Simon on the dual character of New Orleans
"The city gives you this one moment that always surprises you. This one moment of just incredible beauty or wit or class and then it follows it up with sort of doing a pratfall. Or something worse and darker. The dystopia of that place is tangled up in the joy. And they come from the same place. There’s a reason they made the funeral into something exotic and fun. Even going back to its origins, every 25 or 30 years, 25 percent of the population would die of yellow fever. So there’s a very dark undercurrent to New Orleans and it’s what makes the art there so intense. What makes New Orleans great in one sense also makes it problematic in another."

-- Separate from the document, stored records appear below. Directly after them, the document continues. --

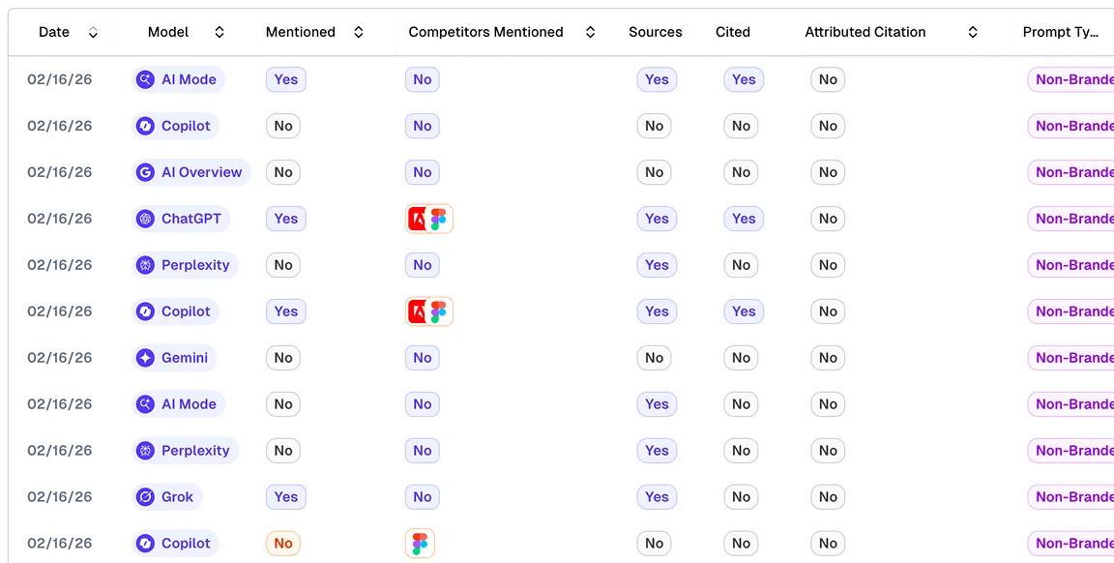Click the Non-Branded tag in Gemini row
The width and height of the screenshot is (1114, 563).
(x=1073, y=358)
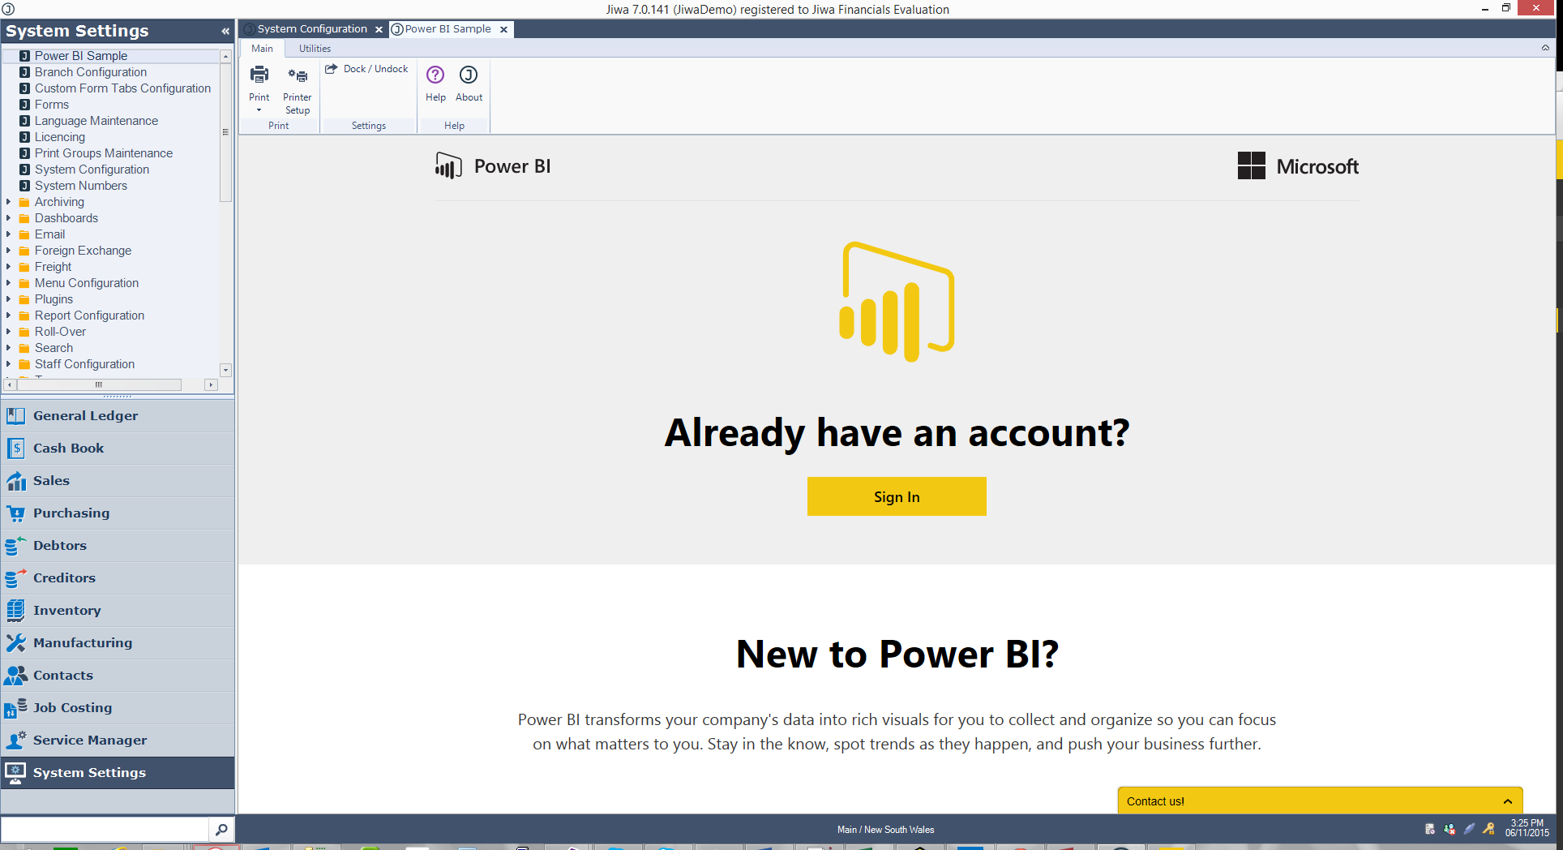The width and height of the screenshot is (1563, 850).
Task: Click the search input field
Action: click(x=105, y=829)
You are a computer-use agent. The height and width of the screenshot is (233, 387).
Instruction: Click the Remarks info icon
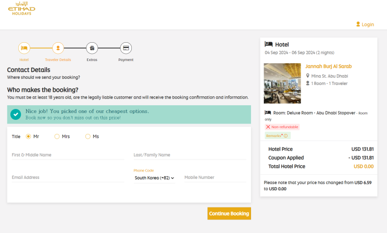(285, 136)
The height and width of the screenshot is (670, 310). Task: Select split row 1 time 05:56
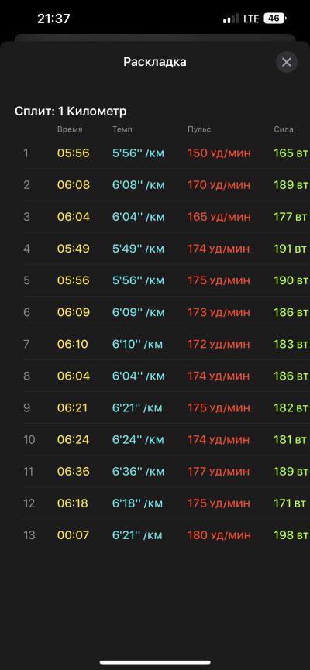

Pierce on the city’s slow recovery
"It’s a little embarrassing, for me, that it doesn’t take much art direction to make [the scenes] look like three months after [Katrina]. We got calls to the city when we would prepare a street for shooting, and they would say, 'They’re putting those cars and they’re dumping that garbage over here,' instead of someone clearly thinking, 'Well this is obviously just a set.' People didn’t see it as a set. They can still, four-and-a-half years later, possibly think this is debris being brought from another part of the neighborhood, from another part of the city there. That says a lot about the slow pace and the slow nature of the recovery."

Treme starts on Sky Atlantic at 10.15pm on Friday, February 18.